▸ Quoted text:
1 Here is JAPAN
Here is Japan is a guidebook that was produced by the Asahi Broadcasting Company to “orient” foreign visitors to the Tokyo Olympics in 1964. Its editorial committee contained several of Japan’s most noted scholars and cultural analysts. The text is, of course, targeted not to the Japanese population, but rather with an aim of explaining this population to others. Again, within Japan, the most populous and durable “others” are the resident (zainichi) Koreans.
Here is JAPAN is a “native-ethnography” of Japan that was written from a desire to encapsulate the entire nation as a unique cultural place—a nation-state so unified by blood, history, and climate that its peoples live and think as one. It is filled with statistics and stories that seek to capture the essence of a Japanese mood of modernity. Thirty-two years later, these stories (in updated versions) still inform the Japanese school curriculum, and also governmental programs aimed at directing the self-projects of Japanese citizens.
One story speaks of the harmonious transformation of the nation from ancient farming to modern industry:
- “We sow new seeds in ancient soil.
- For the secret is hidden in nature's seasonal change of foliage.
- Wooden temples yield to baseball grounds;
- Castles bow to glass and concrete;
- Rice-fields embrace busy factories;
- And Noh masks peer into television sets.
- Forest creepers envy electric wires carrying power across the land,
- While huge trees are in awe at the soaring steel towers.
- Aged Buddhist statues still smile benignly
- At the age of movie stars.
- All are Japan, the one no more an illusion than the other.
- We grew with nature, we Japanese, as pliant as the cheerful trees.
- Now we look upon what time has wrought—the fourth greatest industrial nation on earth.” (n.p.)
The natural “flowering” of industrial modernization, through the careful husbandry of the Japanese state is seen here as bridging the contradictions that would otherwise attend this process: the trees are in awe of the steel towers, and the Buddha smiles (perhaps through a Noh mask) into the Trinitron TV tube.
Its prose and poetry offer up the Japanese islands as a nation-village-family-individual: a fractal Japan, uniform and unique at all levels, bound by a single spirit and philosophy:
- “The Japanese philosophy is deeply embedded in our individual consciousness, and it is a way of life we preserve through all the revolutionary changes of time... In a big family—whether of the nation or the individual—one’s own share necessarily is small.... Virtue is expressed in mutual concessions.
- The family feeling is continuous... Yet the concept is larger than the individual, and the family ultimately embraces the home, the place of work, society in general, the nation, and the geography of Japan itself.

▸ Required work:
A. In the text about the Here is Japan guidebook, reproduce the passage from "One story speaks" to "soaring steel towers." word for word.
B. According to the text about the Here is Japan guidebook, which company produced the book?
C. Write what comes next in the text about the Here is Japan guidebook, picking up after its final sentence.

▸ Dataset content:

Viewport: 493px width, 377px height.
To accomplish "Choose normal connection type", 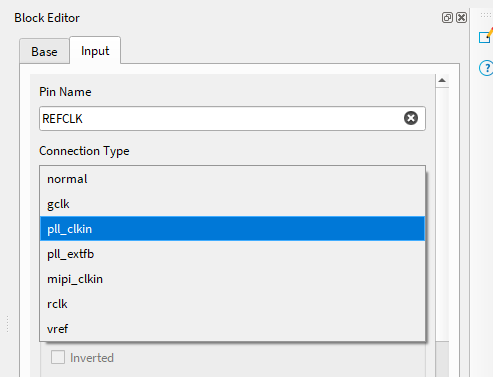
...
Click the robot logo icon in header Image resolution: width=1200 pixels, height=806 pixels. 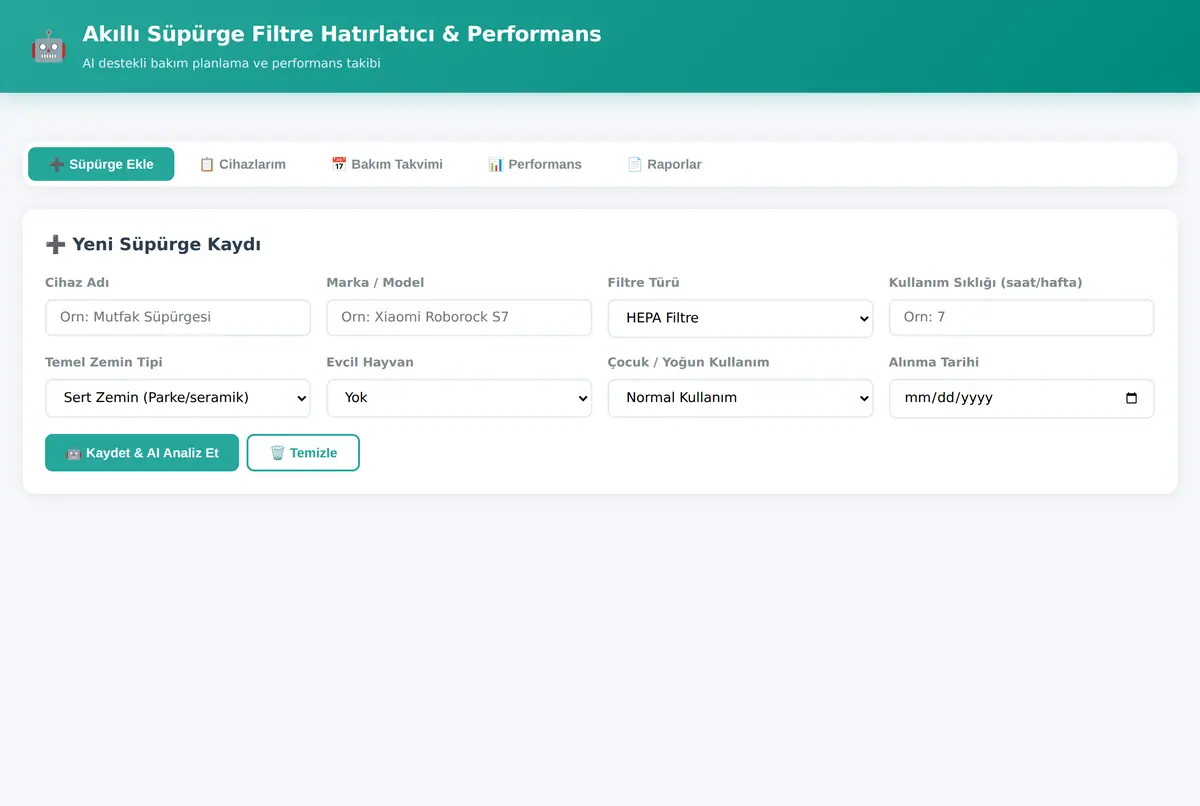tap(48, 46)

▸ Answer list:
A.
One story speaks of the harmonious transformation of the nation from ancient farming to modern industry:
- “We sow new seeds in ancient soil.
- For the secret is hidden in nature's seasonal change of foliage.
- Wooden temples yield to baseball grounds;
- Castles bow to glass and concrete;
- Rice-fields embrace busy factories;
- And Noh masks peer into television sets.
- Forest creepers envy electric wires carrying power across the land,
- While huge trees are in awe at the soaring steel towers.

B. The Asahi Broadcasting Company.

C.
- ...
- Our houses are small. Yet even the humble family knows delicacy in food. Husbands work, celebrate a little with male friends, return to the love of the family circle. Wives bear and warmly rear the sweet children, chat with neighbors, study the arts or enjoy television. Small gifts express the appreciation of each other....” (n.p.)
This vision of an hermetically sealed island nation/family with a single national philosophy/heredity takes the imagined-nation concept described by Benedict Anderson (1983) to a level of detail rarely found in other nation/states. Those enabled to subscribe to this concept, through dint of birth, language, and education (Japanese public schools), are expected to inscribe its message on their bodies and practices.
- Japan's Sister: the Girl:
“She astonishes us, the modern young girl who is our Sister. Breathing the air of democracy, she wants to be ‘more equal’ than anyone. Fiercely, she pursues university studies, or starts a career in offices, department stores, factories, and the professions. Her earning career usually begins earlier than those of young men, so her whims have great power over manufacturers. But the old virtues live in her; she is also tender, warm, accomplished in the graceful arts. Youth in its golden fling sometimes worries us. Yet we know our Sister is growing into the sensible wife and devoted mother who is the virtue of our Japan.”
(Here is Japan, 1964)
This nationalization of lifestyle contributes greatly to the lack of available individual lifestyle imagination. To fit into this national imagination—this second skin of nationality—not only requires assuming the epic history of the nation as that of one’s own past, but also, subscribing to a lifetime of practices, from cram schools and national exams, to drinks and sex out with office mates, or classes in ikebana (flower arranging) with “the girls.”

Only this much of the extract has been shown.